- Vital Therapies is giving up on developing its sole product candidate, a cell-based therapy aimed at restoring failing livers, according to a Wednesday morning announcement.
- The "bio-artificial liver," also known as the ELAD system, failed to meet the primary or secondary endpoints of a Phase 3 trial that evaluated it in 151 people with severe acute alcoholic hepatitis. The ELAD System didn't meet statistical significance in improving survival rates, leading Vital to stop further development and explore strategic options for the overall company.
- After some investors built up the stock over the summer to share prices of more than $9, it opened Wednesday down more than 90%, trading at roughly 60 cents per share.
Vital is confronting a crisis expected of a small biotech with no approved products and, now, no promising drug candidates.
The company itself put it plainly in a recent Securities and Exchange Commission filing: "We are totally dependent upon the success of the ELAD System, our sole product candidate."
Wall Street built up the company's market value to a peak of roughly $400 million this summer, seemingly in anticipation of good data from its liver system.

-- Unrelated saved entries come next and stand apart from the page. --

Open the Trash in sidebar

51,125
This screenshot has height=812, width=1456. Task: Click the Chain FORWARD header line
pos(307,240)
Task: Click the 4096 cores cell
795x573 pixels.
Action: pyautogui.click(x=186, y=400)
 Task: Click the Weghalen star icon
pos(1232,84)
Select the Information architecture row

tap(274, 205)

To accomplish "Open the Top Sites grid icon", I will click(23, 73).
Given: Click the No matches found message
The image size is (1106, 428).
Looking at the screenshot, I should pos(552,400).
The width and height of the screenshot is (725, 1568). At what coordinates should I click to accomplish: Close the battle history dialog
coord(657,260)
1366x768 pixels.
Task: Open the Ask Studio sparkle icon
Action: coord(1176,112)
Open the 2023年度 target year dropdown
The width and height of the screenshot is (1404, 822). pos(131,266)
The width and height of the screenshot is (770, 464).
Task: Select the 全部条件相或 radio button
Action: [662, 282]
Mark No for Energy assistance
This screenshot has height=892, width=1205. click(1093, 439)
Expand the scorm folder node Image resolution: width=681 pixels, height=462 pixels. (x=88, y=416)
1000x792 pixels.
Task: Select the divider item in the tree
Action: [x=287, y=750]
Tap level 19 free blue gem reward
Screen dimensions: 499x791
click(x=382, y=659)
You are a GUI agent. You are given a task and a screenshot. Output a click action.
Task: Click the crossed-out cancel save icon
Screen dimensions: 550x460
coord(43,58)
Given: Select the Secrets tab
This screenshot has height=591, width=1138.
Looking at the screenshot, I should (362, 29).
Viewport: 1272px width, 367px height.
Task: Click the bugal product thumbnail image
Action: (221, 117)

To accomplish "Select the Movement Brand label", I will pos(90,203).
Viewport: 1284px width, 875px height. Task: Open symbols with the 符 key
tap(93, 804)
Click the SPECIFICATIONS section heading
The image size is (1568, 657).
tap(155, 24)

But the crash came quick for Vital; after trading with a $266 million value Tuesday, and a $372 million two weeks ago, the biotech's market cap now sits at less than $30 million.
There's no obvious path forward for Vital.
Russell Cox jumped ship from Jazz Pharmaceutical as its chief operating officer to serve as Vital's CEO in January 2018. He may now regret touting the company last December as "so well positioned for the future" when the company announced his hiring.
Given current operation levels, the company's chief financial officer Michael Swanson said on an Aug. 2 earnings call they can fund the business through the first quarter of 2019, with $31 million in cash and equivalents.
That timeframe does not give the company much time to find something promising or valuable from previous R&D efforts.